• [EXERCISE TEXT]

++++++++

Purpose: To evaluate the interobserver variation of four electronic biochemical failure (bF) calculators using three bF definitions.
Methods and materials: The data of 1200 men were analyzed using the electronic bF calculators of four institutions. Three bF definitions were examined for their concordance of bF identification across the centers: the American Society for Therapeutic Radiology and Oncology consensus definition (ACD), the lowest prostate-specific antigen (PSA) level to date plus 2 ng/mL (L2), and a threshold of 3 ng/mL (T3).
Results: Unanimous agreement regarding bF status using the ACD, L2, and T3 definitions occurred in 87.3%, 96.4%, and 92.7% of cases, respectively. Using the ACD, 63% of the variation was from one institution, which allowed the bF status to be reversed if a PSA decline was seen after bF (PSA "bounce"). A total of 270 men had an ACD bF time variation of >2 months across the calculators, and the 5-year freedom from bF rate was 49.8-60.9%. The L2 definition had a 20.5% rate of calculated bF times; which varied by >2 months (median, 6.4; range, 2.1-75.6) and a corresponding 5-year freedom from bF rate of 55.9-61.0%. The T3 definition had a 2.0% range in the 5-year freedom from bF. Fifteen definition interpretation variations were identified.

++++++++

• [PARTS OF THE EXERCISE]
a) In the abstract on biochemical failure calculators, in what percentage of cases did all four calculators agree on bF status under the L2 definition?
b) Continue the abstract on biochemical failure calculators from where it stops.

• [INFORMATION SUPPLIED]
++++++++

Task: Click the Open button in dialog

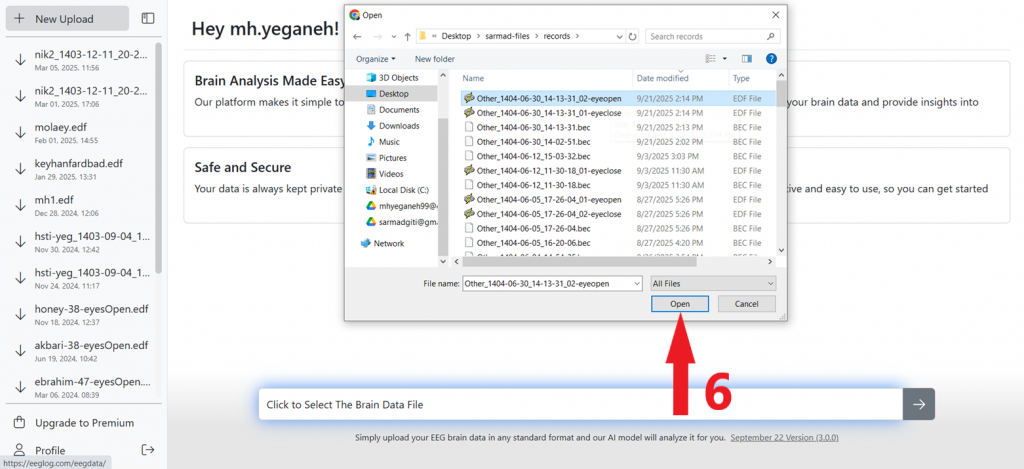Action: click(680, 304)
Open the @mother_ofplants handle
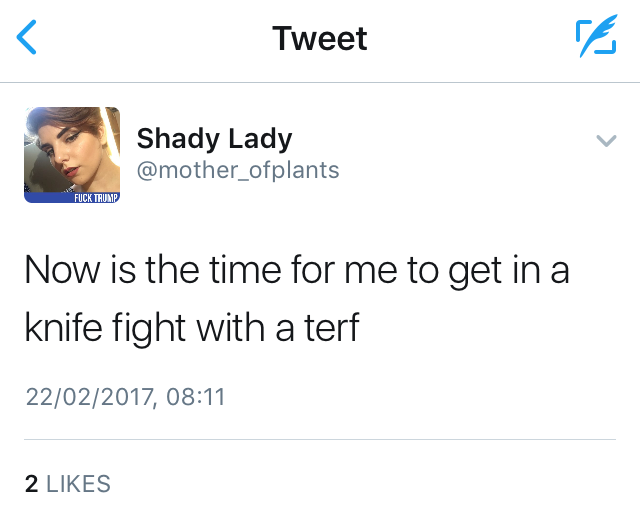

++++++++

• [ACTIVITY ANSWERS]
a) 96.4%

b)
Conclusion: Reported bF results vary not only because of bF definition differences, but because of variations in how those definitions are written into computer-based calculators, with multiple interpretations most prevalent for the ACD. An algorithm to avoid misinterpretations is proposed for the L2 definition. A verification system to guarantee consistent electronic bF results requires development.